17 jun 2011

Soñar con gatos

Desde pequeña adoro los animales. De hecho, lo que quería era ser veterinaria, para poder cuidar todavía mejor de ellos. Pero pronto mis padres truncaron ese sueño, y tuve que conformarme con poder mirarlos y mimarlos. Me encantan sobre todo los mamíferos, y cuanto más peludos, mejor. Así, no puedo resistirme a los gatos de las arenas, los linces ibéricos, los osos, los leopardos, los conejos, los perros y, cómo no, los gatos. Los gatos son mis animales favoritos, y es que son animales con mucha personalidad. Son independientes, elegantes y ariscos, pero también son limpios, cariñosos, juguetones, dormilones,…, y te dan muchas alegrías.
 



 
Todavía no he tenido la suerte de tener mi propio gato, aunque es un sueño que sé que algún día se hará realidad. Pero sí he podido estar en casas en las que están estos adorables animales y he podido comprobar que, en poco tiempo y si se les trata bien, pueden cogerte mucho cariño.

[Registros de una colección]

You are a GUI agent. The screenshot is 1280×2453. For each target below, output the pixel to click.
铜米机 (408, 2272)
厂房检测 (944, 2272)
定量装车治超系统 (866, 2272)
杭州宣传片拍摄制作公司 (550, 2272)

Tareas pendientes:
1) Según el texto sobre los gatos, ¿cuáles son los animales favoritos de quien escribe?
2) Indica si cada afirmación coincide con el texto sobre los gatos y cita las palabras que lo deciden: (a) Quien escribe ya tiene su propio gato. (b) Sus padres apoyaron su deseo de ser veterinaria. (c) Le gustan sobre todo los mamíferos.
3) Prosigue el texto sobre los gatos a partir de su última oración.

Resultados obtenidos:
1) Los gatos son sus animales favoritos.

2)
(a) No: "Todavía no he tenido la suerte de tener mi propio gato".
(b) No: "pronto mis padres truncaron ese sueño".
(c) Sí: "Me encantan sobre todo los mamíferos".

3)
Recuerdo que pasé cuatro semanas en una casa donde había una gata de unos tres meses. Era blanquita y muy curiosa, aunque al principio me miraba con recelo y apenas venía donde mí. Poco a poco fue cogiendo confianza, y se subía a mi regazo para jugar conmigo. E incluso algunas veces la sorprendí durmiendo en mi cama. La dueña me dijo que, antes de que llegara a esa casa, la gata no entraba nunca en esa habitación. Y sin embargo, cuando yo no estaba, me echaba de menos y se dormía entre mis cosas. En cuestión de poco tiempo, esa gatita me tomó mucho cariño y fui su compañera de juegos.

Ahora, tan sólo sueño en tener mi propio gato, y en ser tan importante para él como él lo será para mí.